DATASET RECORDS
-- Opening Marker --
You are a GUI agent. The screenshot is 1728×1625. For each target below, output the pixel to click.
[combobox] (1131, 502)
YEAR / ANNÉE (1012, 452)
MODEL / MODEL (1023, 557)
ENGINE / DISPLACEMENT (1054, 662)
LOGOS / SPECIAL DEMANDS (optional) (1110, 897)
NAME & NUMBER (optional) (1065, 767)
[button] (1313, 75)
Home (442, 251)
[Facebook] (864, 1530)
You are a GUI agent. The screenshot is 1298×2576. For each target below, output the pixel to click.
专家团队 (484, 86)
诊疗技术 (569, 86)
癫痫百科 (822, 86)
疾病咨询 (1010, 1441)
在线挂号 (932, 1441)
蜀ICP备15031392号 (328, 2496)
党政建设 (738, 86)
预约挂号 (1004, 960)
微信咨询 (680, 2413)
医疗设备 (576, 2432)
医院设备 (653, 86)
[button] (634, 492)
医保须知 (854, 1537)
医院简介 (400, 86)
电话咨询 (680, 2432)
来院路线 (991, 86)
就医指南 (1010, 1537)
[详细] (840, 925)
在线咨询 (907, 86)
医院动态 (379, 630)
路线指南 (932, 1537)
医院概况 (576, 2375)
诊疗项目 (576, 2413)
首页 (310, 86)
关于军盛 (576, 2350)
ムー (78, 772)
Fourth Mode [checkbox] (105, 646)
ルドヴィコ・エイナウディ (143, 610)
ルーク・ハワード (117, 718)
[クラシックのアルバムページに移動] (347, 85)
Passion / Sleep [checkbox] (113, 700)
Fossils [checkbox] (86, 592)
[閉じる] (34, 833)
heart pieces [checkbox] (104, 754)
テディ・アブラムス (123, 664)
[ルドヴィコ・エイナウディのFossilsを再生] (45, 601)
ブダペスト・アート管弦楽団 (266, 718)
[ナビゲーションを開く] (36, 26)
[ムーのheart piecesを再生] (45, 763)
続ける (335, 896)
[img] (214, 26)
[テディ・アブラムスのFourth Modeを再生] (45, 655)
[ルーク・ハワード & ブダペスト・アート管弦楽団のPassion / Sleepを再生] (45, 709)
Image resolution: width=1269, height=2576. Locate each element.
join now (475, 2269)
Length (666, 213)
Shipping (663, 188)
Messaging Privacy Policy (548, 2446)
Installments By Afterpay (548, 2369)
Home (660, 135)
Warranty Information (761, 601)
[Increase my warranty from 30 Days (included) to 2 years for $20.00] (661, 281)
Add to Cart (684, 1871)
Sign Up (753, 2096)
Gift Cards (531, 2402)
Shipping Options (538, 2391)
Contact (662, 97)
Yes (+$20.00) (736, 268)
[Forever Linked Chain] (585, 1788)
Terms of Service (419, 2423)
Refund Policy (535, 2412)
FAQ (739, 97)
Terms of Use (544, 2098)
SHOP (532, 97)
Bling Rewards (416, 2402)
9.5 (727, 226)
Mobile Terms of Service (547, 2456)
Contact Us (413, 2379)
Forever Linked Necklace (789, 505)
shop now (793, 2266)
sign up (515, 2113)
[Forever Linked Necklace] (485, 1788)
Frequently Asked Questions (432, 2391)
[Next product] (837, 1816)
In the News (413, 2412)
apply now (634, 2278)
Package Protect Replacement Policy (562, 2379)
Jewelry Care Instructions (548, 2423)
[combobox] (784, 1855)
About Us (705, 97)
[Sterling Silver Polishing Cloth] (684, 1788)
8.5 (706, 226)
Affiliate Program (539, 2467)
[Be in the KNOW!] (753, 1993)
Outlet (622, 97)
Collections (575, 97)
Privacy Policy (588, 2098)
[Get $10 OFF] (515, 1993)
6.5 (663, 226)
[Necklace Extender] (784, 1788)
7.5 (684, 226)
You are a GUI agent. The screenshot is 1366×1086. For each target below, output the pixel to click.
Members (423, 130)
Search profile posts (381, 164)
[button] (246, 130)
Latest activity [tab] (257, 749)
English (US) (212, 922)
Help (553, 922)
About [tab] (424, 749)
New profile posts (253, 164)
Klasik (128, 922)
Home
-- Closing Marker --
Each line above must be retyped exactly.

You are a GUI agent. The screenshot is 1728×1625. For each target below, output the pixel to click.
[combobox] (1131, 502)
YEAR / ANNÉE (1012, 452)
MODEL / MODEL (1023, 557)
ENGINE / DISPLACEMENT (1054, 662)
LOGOS / SPECIAL DEMANDS (optional) (1110, 897)
NAME & NUMBER (optional) (1065, 767)
[button] (1313, 75)
Home (442, 251)
[Facebook] (864, 1530)
You are a GUI agent. The screenshot is 1298×2576. For each target below, output the pixel to click.
专家团队 (484, 86)
诊疗技术 (569, 86)
癫痫百科 (822, 86)
疾病咨询 (1010, 1441)
在线挂号 (932, 1441)
蜀ICP备15031392号 (328, 2496)
党政建设 (738, 86)
预约挂号 (1004, 960)
微信咨询 (680, 2413)
医疗设备 (576, 2432)
医院设备 (653, 86)
[button] (634, 492)
医保须知 (854, 1537)
医院简介 (400, 86)
电话咨询 (680, 2432)
来院路线 (991, 86)
就医指南 (1010, 1537)
[详细] (840, 925)
在线咨询 (907, 86)
医院动态 (379, 630)
路线指南 (932, 1537)
医院概况 (576, 2375)
诊疗项目 (576, 2413)
首页 (310, 86)
关于军盛 (576, 2350)
ムー (78, 772)
Fourth Mode [checkbox] (105, 646)
ルドヴィコ・エイナウディ (143, 610)
ルーク・ハワード (117, 718)
[クラシックのアルバムページに移動] (347, 85)
Passion / Sleep [checkbox] (113, 700)
Fossils [checkbox] (86, 592)
[閉じる] (34, 833)
heart pieces [checkbox] (104, 754)
テディ・アブラムス (123, 664)
[ルドヴィコ・エイナウディのFossilsを再生] (45, 601)
ブダペスト・アート管弦楽団 (266, 718)
[ナビゲーションを開く] (36, 26)
[ムーのheart piecesを再生] (45, 763)
続ける (335, 896)
[img] (214, 26)
[テディ・アブラムスのFourth Modeを再生] (45, 655)
[ルーク・ハワード & ブダペスト・アート管弦楽団のPassion / Sleepを再生] (45, 709)
Image resolution: width=1269, height=2576. Locate each element.
join now (475, 2269)
Length (666, 213)
Shipping (663, 188)
Messaging Privacy Policy (548, 2446)
Installments By Afterpay (548, 2369)
Home (660, 135)
Warranty Information (761, 601)
[Increase my warranty from 30 Days (included) to 2 years for $20.00] (661, 281)
Add to Cart (684, 1871)
Sign Up (753, 2096)
Gift Cards (531, 2402)
Shipping Options (538, 2391)
Contact (662, 97)
Yes (+$20.00) (736, 268)
[Forever Linked Chain] (585, 1788)
Terms of Service (419, 2423)
Refund Policy (535, 2412)
FAQ (739, 97)
Terms of Use (544, 2098)
SHOP (532, 97)
Bling Rewards (416, 2402)
9.5 (727, 226)
Mobile Terms of Service (547, 2456)
Contact Us (413, 2379)
Forever Linked Necklace (789, 505)
shop now (793, 2266)
sign up (515, 2113)
[Forever Linked Necklace] (485, 1788)
Frequently Asked Questions (432, 2391)
[Next product] (837, 1816)
In the News (413, 2412)
apply now (634, 2278)
Package Protect Replacement Policy (562, 2379)
Jewelry Care Instructions (548, 2423)
[combobox] (784, 1855)
About Us (705, 97)
[Sterling Silver Polishing Cloth] (684, 1788)
8.5 (706, 226)
Affiliate Program (539, 2467)
[Be in the KNOW!] (753, 1993)
Outlet (622, 97)
Collections (575, 97)
Privacy Policy (588, 2098)
[Get $10 OFF] (515, 1993)
6.5 (663, 226)
[Necklace Extender] (784, 1788)
7.5 (684, 226)
You are a GUI agent. The screenshot is 1366×1086. For each target below, output the pixel to click.
Members (423, 130)
Search profile posts (381, 164)
[button] (246, 130)
Latest activity [tab] (257, 749)
English (US) (212, 922)
Help (553, 922)
About [tab] (424, 749)
New profile posts (253, 164)
Klasik (128, 922)
Home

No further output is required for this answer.